Grounds to Challenge an Arbitral Award
The award rendered by the arbitrator is not absolute and it can be challenged under Section 34 on some limited grounds, which are as follows:
- Jurisdictional error
If the arbitral tribunal exceeded its jurisdiction or acted without jurisdiction, the award can be challenged. This ground is significant as it goes to the very core of the arbitration process, and a party cannot be forced to accept an award by an arbitral tribunal that exceeded its jurisdiction.
- Patent illegality
Patent illegality is one such ground for the challenge, where the award is found to be based on an incorrect application of the law. However, this ground is narrowly interpreted by courts and the error must be apparent on the face of the award to consider patent illegality.
- Procedural irregularities
This ground is concerned with whether there were any procedural irregularities that prevented a party from presenting its case adequately. Examples of procedural irregularities include a failure to give a party notice of the proceedings, a failure to allow a party to present evidence or arguments, or a failure to apply the agreed rules of procedure.
- Violation of the public policy
An award can be challenged on this ground if it violates the fundamental policy of Indian law. This is a broad ground and has been interpreted to mean that an award can be challenged if it is against the basic notions of morality or justice. It is important to note that this ground is not concerned with the merits of the award but rather the way it was arrived at.
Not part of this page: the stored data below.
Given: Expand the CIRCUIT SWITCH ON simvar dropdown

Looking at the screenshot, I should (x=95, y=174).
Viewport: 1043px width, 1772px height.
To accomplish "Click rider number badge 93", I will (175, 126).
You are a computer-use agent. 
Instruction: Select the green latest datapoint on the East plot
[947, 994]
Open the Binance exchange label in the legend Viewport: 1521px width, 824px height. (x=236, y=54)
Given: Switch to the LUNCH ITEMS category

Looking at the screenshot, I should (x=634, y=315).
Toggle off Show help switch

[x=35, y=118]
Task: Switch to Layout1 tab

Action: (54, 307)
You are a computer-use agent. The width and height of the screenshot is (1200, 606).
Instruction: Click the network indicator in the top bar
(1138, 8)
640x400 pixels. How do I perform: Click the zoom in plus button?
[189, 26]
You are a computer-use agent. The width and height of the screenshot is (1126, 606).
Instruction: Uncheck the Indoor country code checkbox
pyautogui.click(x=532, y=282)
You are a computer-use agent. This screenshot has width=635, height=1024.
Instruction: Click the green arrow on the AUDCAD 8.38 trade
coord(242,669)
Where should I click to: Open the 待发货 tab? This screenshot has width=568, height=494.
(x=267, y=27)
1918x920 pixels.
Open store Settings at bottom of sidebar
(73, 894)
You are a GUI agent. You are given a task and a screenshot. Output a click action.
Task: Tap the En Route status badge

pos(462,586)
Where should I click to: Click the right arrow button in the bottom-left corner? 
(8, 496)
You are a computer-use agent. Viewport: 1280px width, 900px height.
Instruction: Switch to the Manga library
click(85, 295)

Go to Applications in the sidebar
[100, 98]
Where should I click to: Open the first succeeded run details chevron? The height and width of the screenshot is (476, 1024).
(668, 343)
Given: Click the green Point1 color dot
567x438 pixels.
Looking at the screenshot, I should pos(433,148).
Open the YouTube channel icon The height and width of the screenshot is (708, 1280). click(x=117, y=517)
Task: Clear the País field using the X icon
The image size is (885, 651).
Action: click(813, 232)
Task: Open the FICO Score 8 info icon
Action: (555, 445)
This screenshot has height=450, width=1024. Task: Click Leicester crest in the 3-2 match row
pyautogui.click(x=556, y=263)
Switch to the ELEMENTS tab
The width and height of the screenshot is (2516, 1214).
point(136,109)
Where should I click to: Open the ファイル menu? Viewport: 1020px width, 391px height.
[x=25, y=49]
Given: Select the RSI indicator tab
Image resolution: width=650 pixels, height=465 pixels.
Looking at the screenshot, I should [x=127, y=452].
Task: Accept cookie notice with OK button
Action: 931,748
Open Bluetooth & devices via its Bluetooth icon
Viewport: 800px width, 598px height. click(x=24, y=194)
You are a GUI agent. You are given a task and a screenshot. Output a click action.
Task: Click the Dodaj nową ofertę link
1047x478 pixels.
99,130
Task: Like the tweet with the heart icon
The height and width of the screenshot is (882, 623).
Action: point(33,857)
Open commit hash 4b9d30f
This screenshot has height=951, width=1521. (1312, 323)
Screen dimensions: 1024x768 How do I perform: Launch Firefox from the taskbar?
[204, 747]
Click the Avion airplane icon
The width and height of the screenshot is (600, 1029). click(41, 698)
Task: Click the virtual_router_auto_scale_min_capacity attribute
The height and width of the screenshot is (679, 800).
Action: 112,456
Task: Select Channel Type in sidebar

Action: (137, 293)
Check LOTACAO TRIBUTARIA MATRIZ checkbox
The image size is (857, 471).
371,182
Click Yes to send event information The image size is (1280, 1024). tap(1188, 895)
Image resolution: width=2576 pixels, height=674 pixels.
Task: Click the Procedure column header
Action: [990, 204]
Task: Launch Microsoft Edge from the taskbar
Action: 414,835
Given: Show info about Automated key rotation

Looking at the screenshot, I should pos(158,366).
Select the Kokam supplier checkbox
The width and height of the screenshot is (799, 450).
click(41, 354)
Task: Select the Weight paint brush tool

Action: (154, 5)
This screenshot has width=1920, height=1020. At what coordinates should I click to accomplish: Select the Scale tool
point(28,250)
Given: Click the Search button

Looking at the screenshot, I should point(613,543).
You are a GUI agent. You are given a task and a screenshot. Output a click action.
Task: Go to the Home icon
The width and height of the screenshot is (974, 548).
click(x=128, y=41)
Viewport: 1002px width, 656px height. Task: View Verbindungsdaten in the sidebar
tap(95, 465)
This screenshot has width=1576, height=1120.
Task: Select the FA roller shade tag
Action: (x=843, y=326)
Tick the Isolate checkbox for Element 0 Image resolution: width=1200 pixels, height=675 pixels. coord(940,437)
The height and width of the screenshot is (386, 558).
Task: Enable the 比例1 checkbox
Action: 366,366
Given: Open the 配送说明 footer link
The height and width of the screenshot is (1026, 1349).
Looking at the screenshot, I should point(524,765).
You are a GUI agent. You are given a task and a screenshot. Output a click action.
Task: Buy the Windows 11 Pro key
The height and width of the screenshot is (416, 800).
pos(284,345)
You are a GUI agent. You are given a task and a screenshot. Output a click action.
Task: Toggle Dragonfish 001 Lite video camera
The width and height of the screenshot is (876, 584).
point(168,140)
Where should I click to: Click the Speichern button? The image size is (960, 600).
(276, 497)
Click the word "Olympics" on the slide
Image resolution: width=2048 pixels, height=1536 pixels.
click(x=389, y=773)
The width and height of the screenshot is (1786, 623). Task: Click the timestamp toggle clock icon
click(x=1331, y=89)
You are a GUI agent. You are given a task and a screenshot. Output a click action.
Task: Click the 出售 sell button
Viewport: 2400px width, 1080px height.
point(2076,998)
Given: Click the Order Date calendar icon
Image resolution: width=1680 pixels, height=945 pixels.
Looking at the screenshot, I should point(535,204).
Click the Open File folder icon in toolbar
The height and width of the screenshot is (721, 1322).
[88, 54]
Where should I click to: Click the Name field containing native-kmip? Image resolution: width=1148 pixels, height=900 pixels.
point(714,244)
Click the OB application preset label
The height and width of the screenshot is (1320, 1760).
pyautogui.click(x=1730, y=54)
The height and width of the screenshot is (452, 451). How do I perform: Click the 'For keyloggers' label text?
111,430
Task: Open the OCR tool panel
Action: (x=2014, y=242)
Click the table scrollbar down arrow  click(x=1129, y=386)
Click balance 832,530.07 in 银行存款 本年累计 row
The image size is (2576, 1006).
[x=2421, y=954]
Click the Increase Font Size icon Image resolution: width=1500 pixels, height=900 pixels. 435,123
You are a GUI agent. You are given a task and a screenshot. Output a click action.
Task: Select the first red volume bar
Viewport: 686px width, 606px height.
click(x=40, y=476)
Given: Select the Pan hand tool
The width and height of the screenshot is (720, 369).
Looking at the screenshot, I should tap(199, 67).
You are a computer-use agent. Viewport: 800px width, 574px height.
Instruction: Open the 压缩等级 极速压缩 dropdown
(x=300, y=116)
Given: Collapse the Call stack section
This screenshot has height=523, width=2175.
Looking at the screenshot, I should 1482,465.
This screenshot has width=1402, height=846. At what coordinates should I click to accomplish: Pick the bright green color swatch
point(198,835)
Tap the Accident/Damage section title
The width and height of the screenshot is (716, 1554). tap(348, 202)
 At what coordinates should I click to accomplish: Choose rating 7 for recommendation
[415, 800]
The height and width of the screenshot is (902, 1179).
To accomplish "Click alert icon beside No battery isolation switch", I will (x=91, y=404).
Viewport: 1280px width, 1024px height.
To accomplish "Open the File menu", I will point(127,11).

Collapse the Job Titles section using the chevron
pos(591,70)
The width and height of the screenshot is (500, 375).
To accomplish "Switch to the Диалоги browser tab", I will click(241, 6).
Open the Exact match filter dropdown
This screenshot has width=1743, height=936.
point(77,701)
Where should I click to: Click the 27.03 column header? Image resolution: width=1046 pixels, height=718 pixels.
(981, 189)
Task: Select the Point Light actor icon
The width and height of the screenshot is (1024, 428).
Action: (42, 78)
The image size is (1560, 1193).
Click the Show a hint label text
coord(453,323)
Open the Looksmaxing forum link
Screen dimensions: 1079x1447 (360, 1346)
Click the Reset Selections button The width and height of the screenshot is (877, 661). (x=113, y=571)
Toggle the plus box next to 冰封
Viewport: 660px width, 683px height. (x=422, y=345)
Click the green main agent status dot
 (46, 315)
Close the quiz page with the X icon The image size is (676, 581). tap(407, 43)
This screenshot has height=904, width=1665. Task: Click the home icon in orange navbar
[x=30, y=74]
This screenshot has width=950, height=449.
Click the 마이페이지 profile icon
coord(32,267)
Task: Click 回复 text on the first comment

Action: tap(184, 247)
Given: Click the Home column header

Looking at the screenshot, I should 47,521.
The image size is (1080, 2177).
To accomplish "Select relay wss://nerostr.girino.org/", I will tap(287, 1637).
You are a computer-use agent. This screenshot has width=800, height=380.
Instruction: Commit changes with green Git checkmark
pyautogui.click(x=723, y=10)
- Contrary to the terms of the contract
If an award is in conflict with the terms of the contract or if the arbitral tribunal has gone beyond the scope of the arbitration agreement, it can be challenged under Section 34 of the Arbitration Act.
- Failure to provide reasons
An award must provide reasons for the decision made by the arbitral tribunal. If the award fails to provide adequate reasons for the decision, it can be challenged on this ground.
As discussed above, arbitration is a process through which a neutral umpire, popularly known as an ‘arbitrator’ resolves the disputes between the parties in a time-bound manner. The Arbitration & Conciliation Act, of 1996 provides a comprehensive framework for the appointment of the arbitrator, making of award and grounds for challenging the same. It seeks to provide a fair and efficient mechanism for the resolution of disputes, while also promoting international trade and commerce. The Act has been amended several times to reflect changes in the legal landscape and to improve the arbitration process further.